Breakup-less breakups
Ending a relationship is almost always painful, even if you’re the one who initiated it. The relationship started with hopes and dreams; now it is drawing to a close. Even a relationship that has grown lifeless has a familiarity and comfort about it: the little daily routines that stitch life together will be missed. Small wonder, then, that some couples try to end the relationship without…actually ending the relationship.
Maybe there’s a decision to end the commitment to one another, but the daily phone calls at work continue, or the text messages throughout the day. Or a couple continues to share space, friends, even families together just as before the breakup. Sometimes the time spent together is almost as much as it was before, and life’s little intimacies continue unabated. Friends may even wonder….didn’t the two of you call it quits? We can’t tell!
This is what I call the “breakupless breakup,” the desire to end a relationship without actually disrupting the connection between the two people involved. It’s the fantasy that you can end the relationship without truly separating. It often fails to recognize that sometimes pain in life is unavoidable.
Couples ending a relationship often say they want to stay friends. That’s understandable. Unless there was a great sense of hurt or infidelity, the desire to hang on to the connection between former partners makes a certain sense. But often that desire to be friends is actually a form of denial or codependence. Concern for the other’s feelings has taken precedence over doing the important work of separation that is necessary if both people are to move on. The result is typically feeling stuck.

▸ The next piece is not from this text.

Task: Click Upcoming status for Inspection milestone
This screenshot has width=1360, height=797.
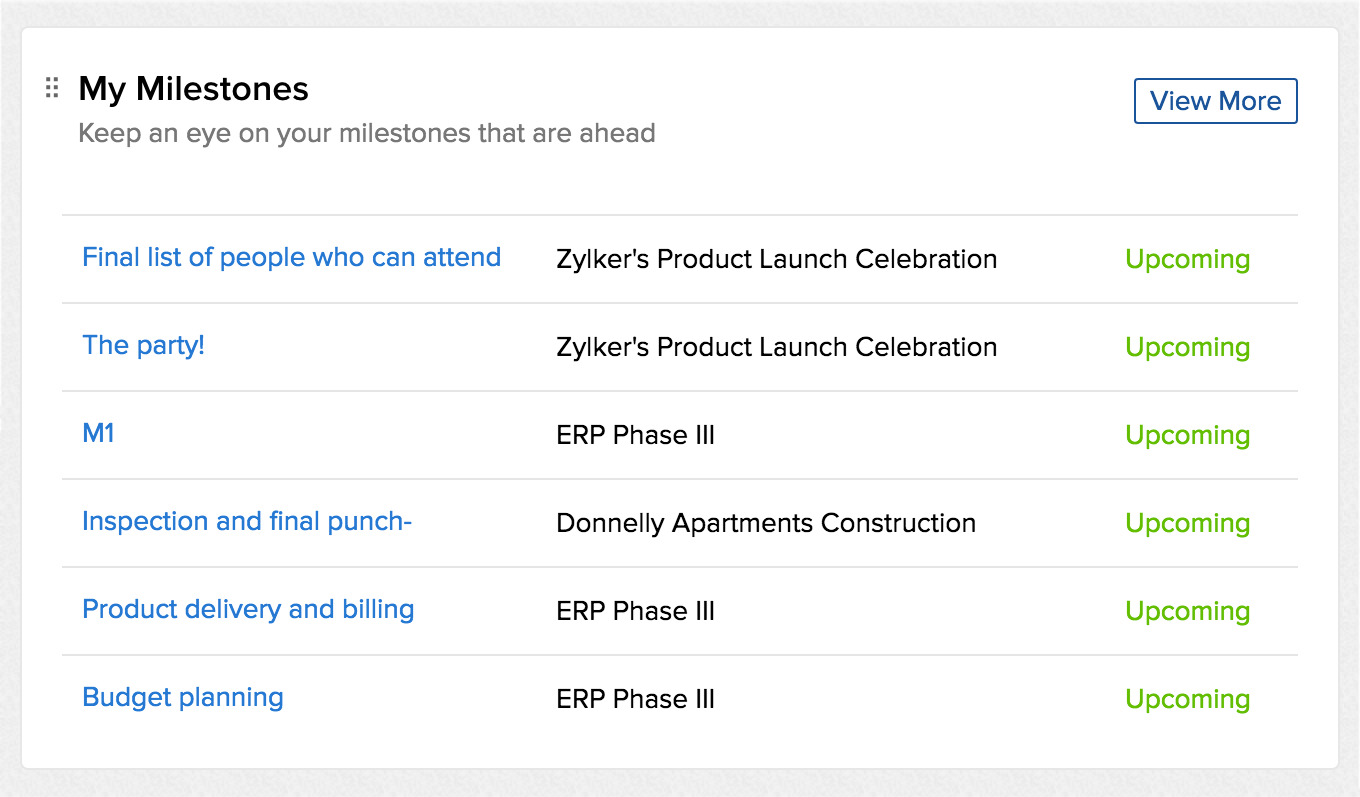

In fact, if one former partner actually does move on and start to date, the other person may feel a sense of betrayal.
When a relationship begins, it takes time for two people to truly grow connected. Lives and emotions become entangled and interconnected. The two grow closer together. The work of separation is just the opposite: withdrawing involvement and investment in the other. This separation work is important if the former partners are to move on. Put another way: he or she must move out of that special place in your heart if there is to be space for someone else to move in.
Friendships – even close ones – are different from romantic relationships. It is almost always necessary for significant amount of a time to pass before a friendship can be established post-relationship. If that time is not permitted to occur, the situation is likely to be confusing and painful. One chapter must close before another can begin.

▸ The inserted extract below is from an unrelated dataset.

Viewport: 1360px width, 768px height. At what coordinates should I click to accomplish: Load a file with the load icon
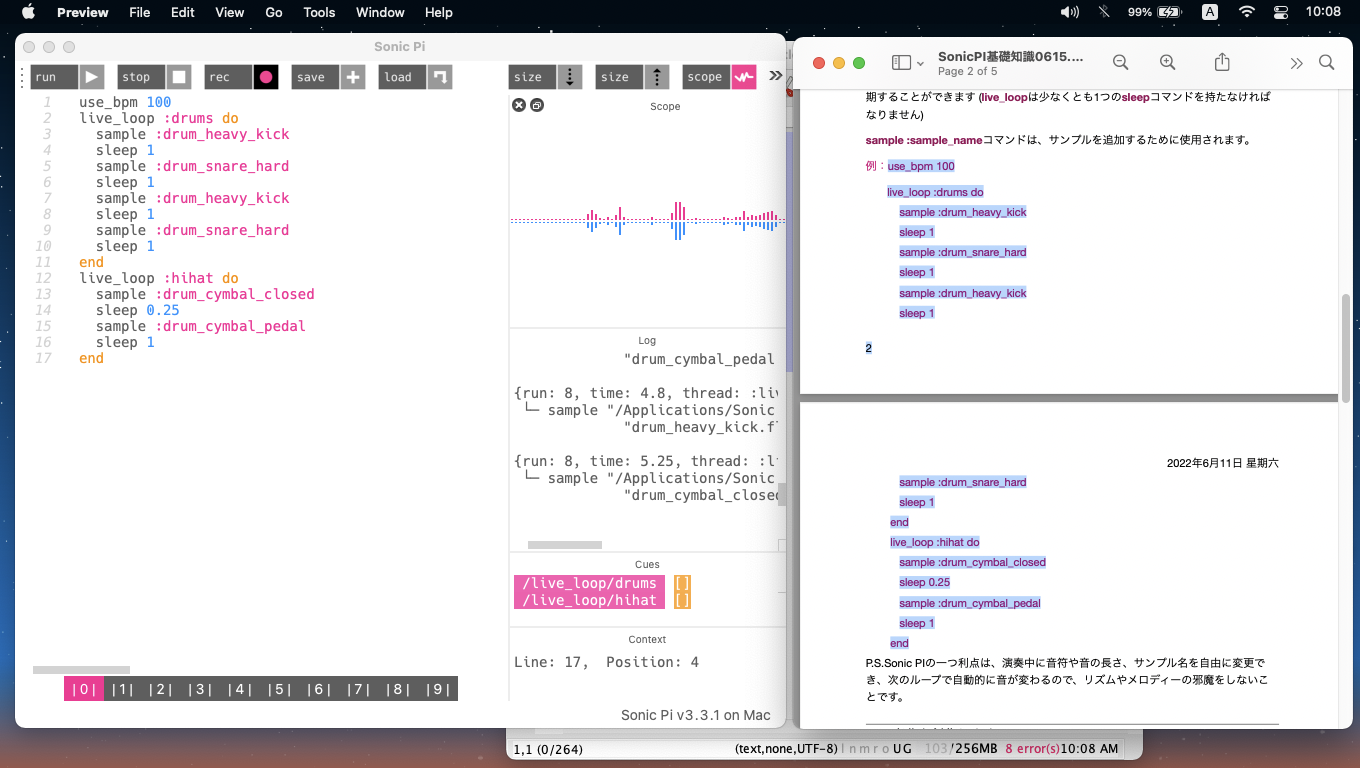point(440,77)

If you find yourself stuck in the post-relationship limbo of a breakupless breakup, there are steps you can take to move on:
- Talk with your ex about setting boundaries. This is a courtesy conversation; if your ex doesn’t recognize the importance of establishing some distance, your task is to establish boundaries on your own. In fact…
- Recognizing that your responsibility is now to yourself and not to your ex’s happiness is an important piece of separation work.
- Spend less time together. If your goal is to maintain a friendship, then remember that your ex is one friend among many now. Granting that person special access to your schedule is a problem.
- Communicate less. Talking or texting almost as much as you did when you were a couple keeps your emotions more intense than is helpful. Dial it back.
- Depend on yourself. Maybe you always relied on the other person to help you with certain tasks or responsibilities. That help now comes at a significant cost. Take charge of your own life.
- Let your emotions cool. If you find yourself preoccupied with news about your ex, you are staying hooked together. Learn to let it go. Instead of worrying about how he/she is doing, give yourself a little mantra, something like “I wish Steve peace and happiness” or “I wish Jessica well.” And let it go. If you are really worried that your ex needs support, suggest they get professional help rather than rely on you.
Breaking up is hard, but if you have decided to do it, do it well. Doing so leaves you with less unfinished business and allows you to move forward toward greater happiness.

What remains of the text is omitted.